2018-04-23T21:00:00Z

by Carl D. Britto, Zoe A. Dyson, Sebastian Duchene, Michael J. Carter, Meeru Gurung, Dominic F. Kelly, David R. Murdoch, Imran Ansari, Stephen Thorson, Shrijana Shrestha, Neelam Adhikari, Gordon Dougan, Kathryn E. Holt, Andrew J. Pollard

Background

Children are substantially affected by enteric fever in most settings with a high burden of the disease, including Nepal. However pathogen population structure and transmission dynamics are poorly delineated in young children, the proposed target group for immunization programs. Here we present whole genome sequencing and antimicrobial susceptibility data on 198 S. Typhi and 66 S. Paratyphi A isolated from children aged 2 months to 15 years of age during blood culture surveillance at Patan Hospital, Nepal, 2008–2016.

Principal findings

S. Typhi was the dominant agent and comprised several distinct genotypes, dominated by 4.3.1 (H58). The heterogeneity of genotypes in children under five was reduced compared to data from 2005–2006, attributable to ongoing clonal expansion of H58. Most isolates (86%) were non-susceptible to fluoroquinolones, associated mainly with S. Typhi H58 Lineage II and S. Paratyphi A harbouring mutations in the quinolone resistance-determining region (QRDR); non-susceptible strains from these groups accounted for 50% and 25% of all isolates. Multi-drug resistance (MDR) was rare (3.5% of S. Typhi, 0 S. Paratyphi A) and restricted to chromosomal insertions of resistance genes in H58 lineage I strains. Temporal analyses revealed a shift in dominance from H58 Lineage I to H58 Lineage II, with the latter being significantly more common after 2010. Comparison to global data sets showed the local S. Typhi and S. Paratyphi A strains had close genetic relatives in other South Asian countries, indicating regional strain circulation.

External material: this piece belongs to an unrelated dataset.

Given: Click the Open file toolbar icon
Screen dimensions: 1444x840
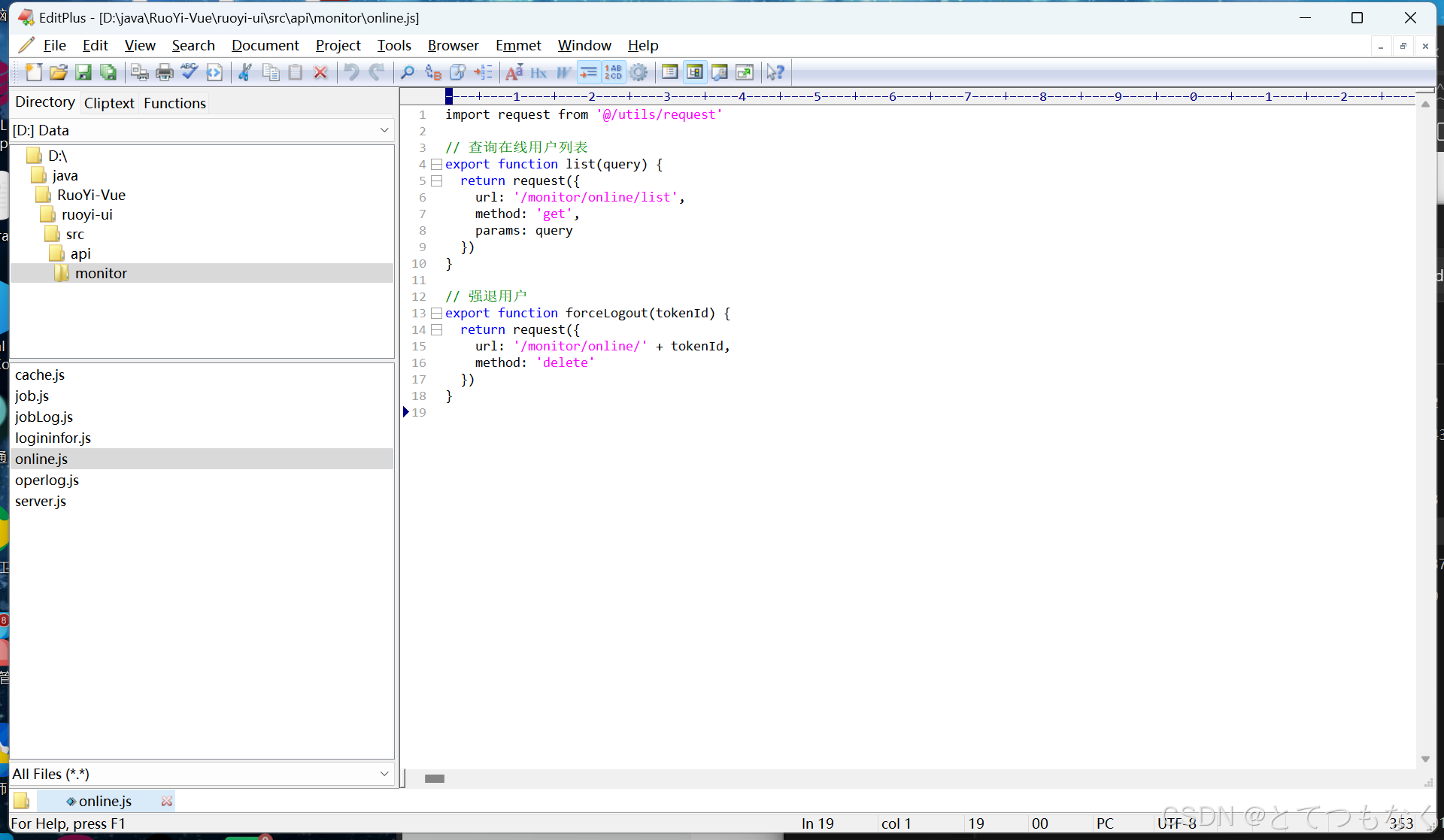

Multiple imports from India of ciprofloxacin-resistant H58 Lineage II strains were identified, but these were rare and showed no evidence of clonal replacement of local S. Typhi.

Significance

These data indicate that enteric fever in Nepal continues to be a major public health issue with ongoing inter- and intra-country transmission, and highlights the need for regional coordination of intervention strategies. The absence of a S. Paratyphi A vaccine is cause for concern, given its prevalence as a fluoroquinolone resistant enteric fever agent in this setting.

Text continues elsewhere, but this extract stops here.